Exercise brief
Once the line with "This screenshot has" is found in the entries below, repeat it and each following line exactly, up to and including the line with "Task: Click the". Add no other lines.

Extracted information
__________

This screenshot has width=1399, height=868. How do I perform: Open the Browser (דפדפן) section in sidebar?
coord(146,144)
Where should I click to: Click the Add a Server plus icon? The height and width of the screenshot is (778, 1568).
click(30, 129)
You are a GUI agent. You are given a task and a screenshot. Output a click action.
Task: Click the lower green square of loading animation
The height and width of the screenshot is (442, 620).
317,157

__________

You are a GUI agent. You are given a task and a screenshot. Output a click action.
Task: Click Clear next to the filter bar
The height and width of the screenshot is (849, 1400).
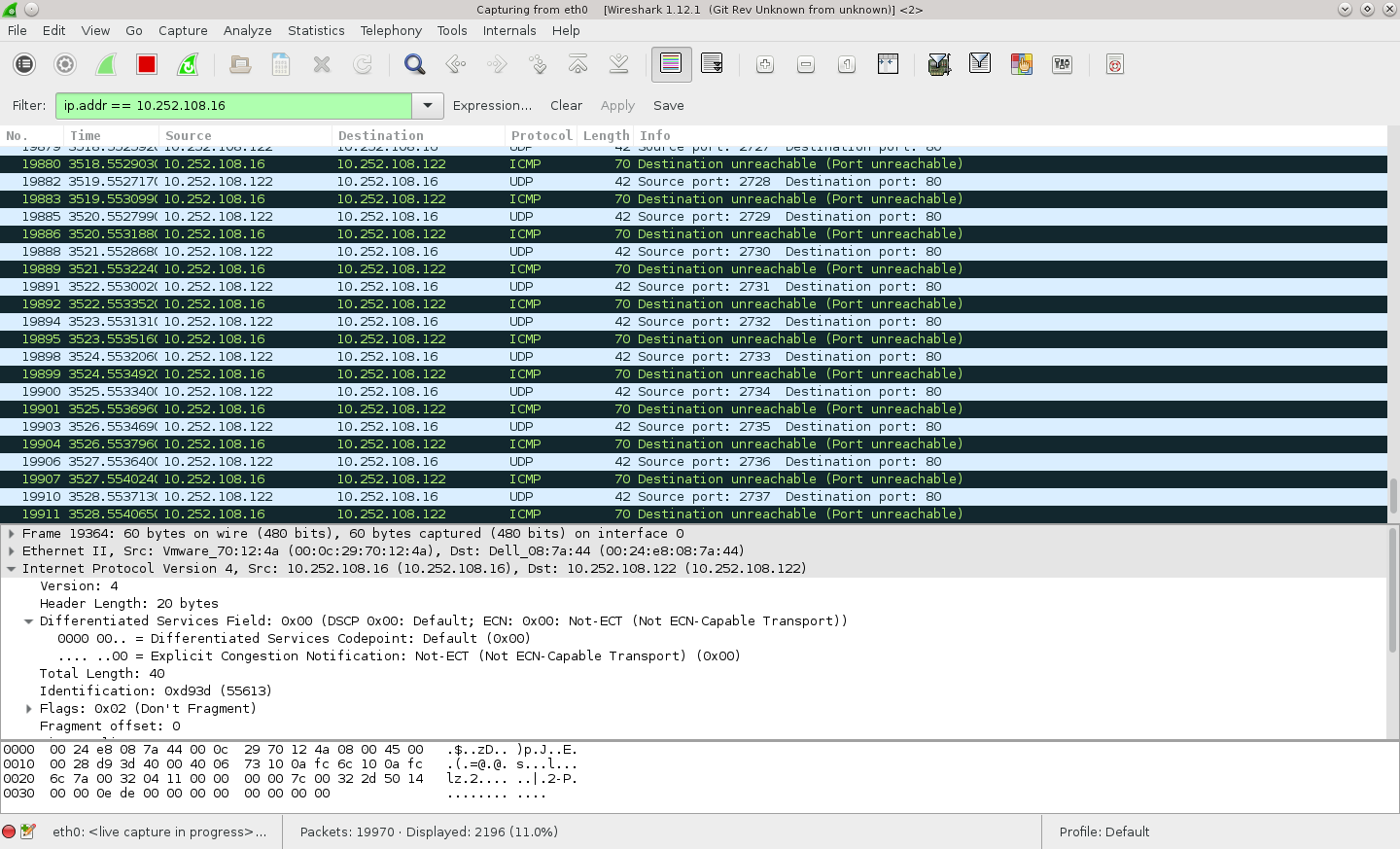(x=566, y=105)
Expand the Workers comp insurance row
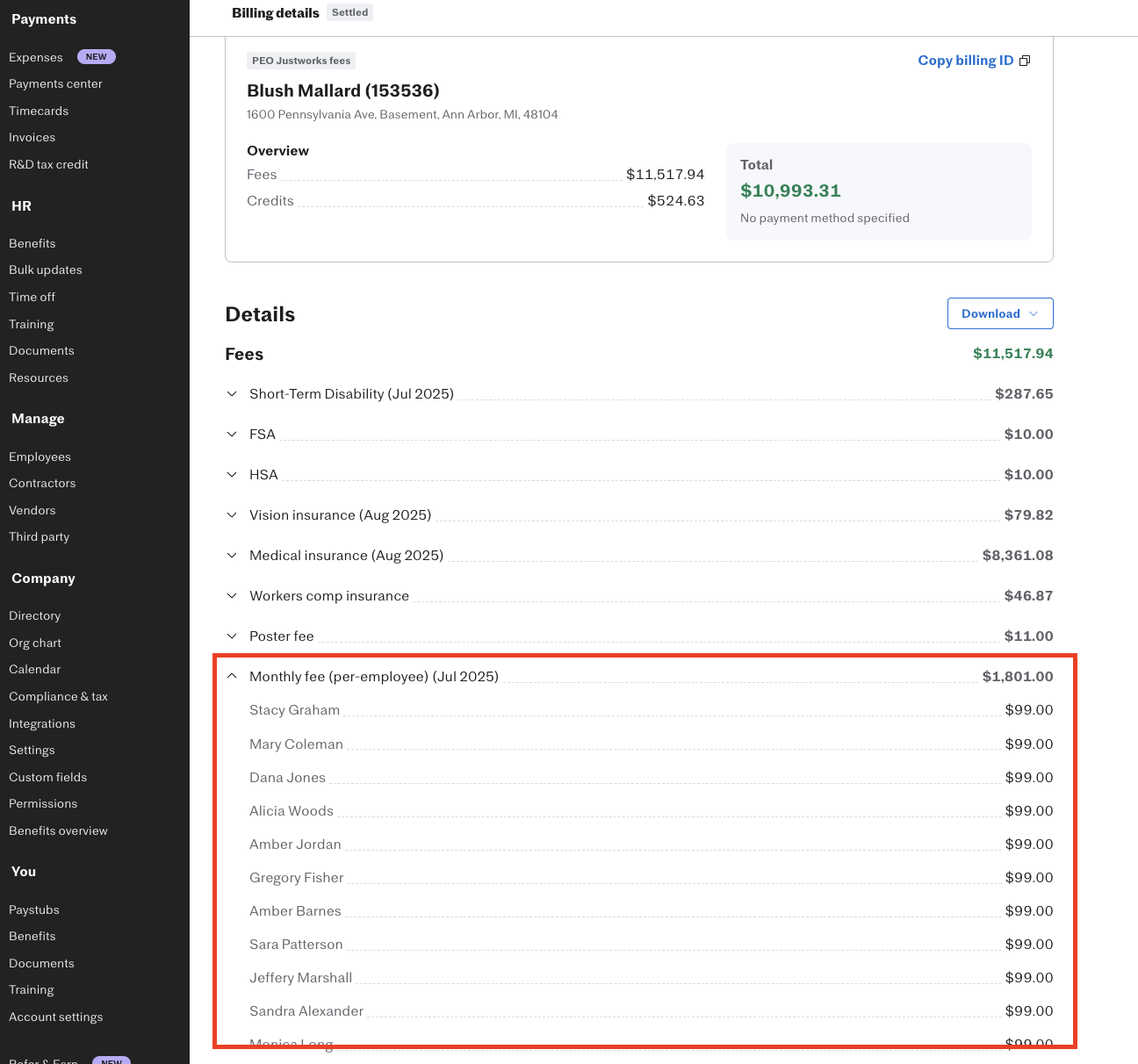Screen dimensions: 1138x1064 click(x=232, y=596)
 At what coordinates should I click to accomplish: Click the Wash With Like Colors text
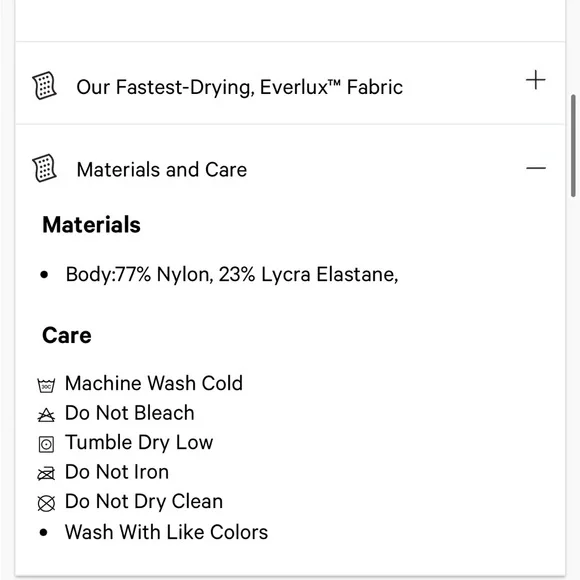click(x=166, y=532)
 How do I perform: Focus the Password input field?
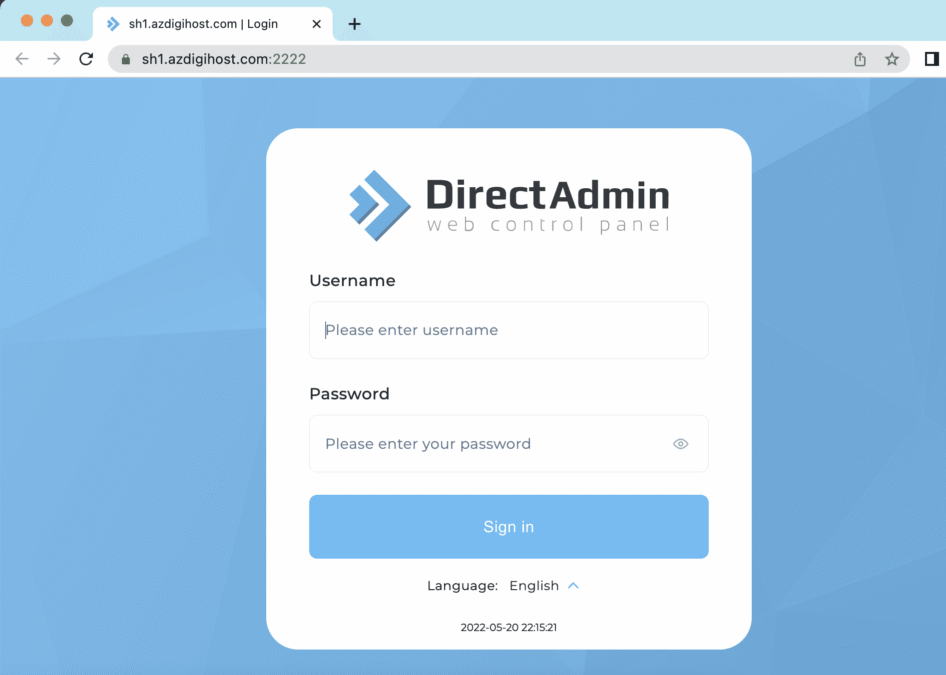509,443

__________

Exercise answer
This screenshot has width=1399, height=868. How do I perform: Open the Browser (דפדפן) section in sidebar?
coord(146,144)
Where should I click to: Click the Add a Server plus icon? The height and width of the screenshot is (778, 1568).
click(30, 129)
You are a GUI agent. You are given a task and a screenshot. Output a click action.
Task: Click the lower green square of loading animation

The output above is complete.